Também para mim, a morte do Francisco pai representou a perda de uma figura paternal. Talvez por essa afinidade fiquei marcado por muitos anos, desde as semanas e meses que se seguiram a Camarate, pela figura profundamente triste do Francisco filho, nas poucas fotografias vindas a público e num avistamento pessoal fortuito em Lisboa, pouco depois da morte do Francisco primeiro-ministro. Fiquei marcado pela imagem de um filho que na realidade tinha sido duplamente golpeado, por aquela morte do pai e pelo corte de relações mantido pela mãe mesmo depois dessa morte, uma insensibilidade incompreensível para quem observa do exterior.

Dados estes antecedentes, a parte da entrevista que cobre o período desde 1980 funcionou um pouco como um contrapeso a essa tristeza da minha memória, como tinha aliás funcionado a minha leitura recente do capítulo final (Rebecca e Francisco, Um Ano e Meio na Rua D. João V) do livro de Cândida Pinto, Snu e a Vida Privada com Sá Carneiro (Publicações D. Quixote, 2011).

Independentemente das circunstâncias específicas das pessoas envolvidas neste caso, há algo reconfortante num testemunho como o de Francisco filho, que mostra como é possível, sem renegar o trauma do passado, recompor-se e reconstruir uma vida em que cabe uma grande dose de felicidade. É esta a principal satisfação que retiro da leitura desta entrevista.

Mas o motivo que me espicaçou e me fez escrever este texto reside em outra parte da entrevista, perto do seu início.

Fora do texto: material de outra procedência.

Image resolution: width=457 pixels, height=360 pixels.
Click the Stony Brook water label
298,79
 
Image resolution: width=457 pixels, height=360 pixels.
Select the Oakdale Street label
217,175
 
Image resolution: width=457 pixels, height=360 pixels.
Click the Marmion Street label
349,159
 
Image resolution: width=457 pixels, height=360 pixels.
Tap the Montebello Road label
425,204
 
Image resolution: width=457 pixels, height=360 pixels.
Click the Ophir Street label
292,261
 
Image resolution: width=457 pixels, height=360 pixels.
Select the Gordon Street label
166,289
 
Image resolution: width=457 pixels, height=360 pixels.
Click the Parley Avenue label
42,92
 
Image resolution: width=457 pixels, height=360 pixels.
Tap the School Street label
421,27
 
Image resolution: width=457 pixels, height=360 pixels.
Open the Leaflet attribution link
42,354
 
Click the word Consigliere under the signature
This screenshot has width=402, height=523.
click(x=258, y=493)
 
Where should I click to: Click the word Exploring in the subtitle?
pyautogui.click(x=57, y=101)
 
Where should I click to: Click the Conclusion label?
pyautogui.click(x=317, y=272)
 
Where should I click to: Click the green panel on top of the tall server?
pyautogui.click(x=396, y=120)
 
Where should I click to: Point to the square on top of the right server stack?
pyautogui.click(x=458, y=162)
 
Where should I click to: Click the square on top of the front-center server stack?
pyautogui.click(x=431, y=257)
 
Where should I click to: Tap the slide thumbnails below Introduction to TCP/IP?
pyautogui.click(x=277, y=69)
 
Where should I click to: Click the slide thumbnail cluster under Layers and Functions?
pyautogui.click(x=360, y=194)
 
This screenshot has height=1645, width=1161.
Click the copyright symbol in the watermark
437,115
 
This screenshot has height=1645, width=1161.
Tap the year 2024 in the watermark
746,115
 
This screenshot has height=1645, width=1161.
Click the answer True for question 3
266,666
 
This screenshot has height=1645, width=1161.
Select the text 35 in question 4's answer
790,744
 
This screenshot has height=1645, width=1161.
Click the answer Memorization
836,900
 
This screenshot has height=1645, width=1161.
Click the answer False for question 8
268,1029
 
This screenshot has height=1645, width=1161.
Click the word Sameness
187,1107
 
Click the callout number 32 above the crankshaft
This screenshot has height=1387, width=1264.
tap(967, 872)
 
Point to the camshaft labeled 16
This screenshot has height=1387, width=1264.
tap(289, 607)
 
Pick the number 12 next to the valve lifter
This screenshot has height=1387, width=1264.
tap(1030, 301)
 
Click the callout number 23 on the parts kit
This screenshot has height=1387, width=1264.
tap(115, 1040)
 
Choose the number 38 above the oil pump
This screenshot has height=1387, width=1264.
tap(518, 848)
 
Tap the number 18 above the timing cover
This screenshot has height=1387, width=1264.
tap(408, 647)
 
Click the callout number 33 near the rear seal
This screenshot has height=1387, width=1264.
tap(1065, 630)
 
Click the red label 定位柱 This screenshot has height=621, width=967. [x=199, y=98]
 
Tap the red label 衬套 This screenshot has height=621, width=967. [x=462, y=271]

A dada altura, Francisco é questionado sobre se os portugueses se lembram do seu pai, o líder e primeiro-ministro. Em resposta, Francisco conta uma história afetuosa de deliciosa ironia, e conclui com o seguinte comentário: “É isto: para quem tiver menos de 60, 70 anos, o meu pai é o nome de um aeroporto”.

Sorriso desconcertado, levantar de sobrancelhas… e pausa na leitura da entrevista. A SÉRIO?!

É assim, já ao fim de 40 anos? Mesmo para alguém cujo cortejo fúnebre por Lisboa foi engrossando até juntar (disse-se na altura) algo como 200 000 pessoas? Como aparentemente não tinha havido antes na História de Portugal? Por quem parte do país ficou paralisado em choque no dia seguinte à morte? Com universidades em que não houve aulas? Com um ambiente zombie nas ruas de Lisboa, que nunca esquecerei?

Apesar do abanão, penso que a resposta do Francisco filho tem de facto uma ponta de verdade, e mais do que pequena. Senão vejamos, abstraindo deste caso. Quantas ruas há das quais não conhecemos a personagem que lhes dá nome, muito menos a sua história? Quase todas… E de quantos primeiros-ministros ou presidentes de há quatro décadas se lembra a generalidade da população? Quase nenhuns…

O que o Francisco filho ilustra com a sua resposta em piscar-de-olho vai muito além de si próprio e do seu pai: é a universal verdade do caráter efémero do que nos rodeia, incluindo as memórias, mesmo as memórias de gente que marcou profundamente a sua época. É um cliché dizê-lo, é claro, mas é verdade.

E o que é que, pequeninos nós todos, podemos fazer para não perder por completo as memórias que nos são queridas e vão desaparecendo com o tempo, sobretudo algumas memórias familiares ou de amizade de todos nós? É uma das grandes perguntas da vida, não há resposta cabal e se houvesse não caberia aqui. Apenas tenho para mim, pequenininho que sou como todos nós, quão importante é essa coisa de recordar e celebrar com os que nos são próximos. Não nos esqueçamos de recordar e celebrar o que nos aquece o íntimo: ou com a família ou com os amigos, os próximos e os pelo mundo fora.

Gabriel Martins

3 de dezembro de 2020

 

Esta publicação é da responsabilidade exclusiva do seu autor.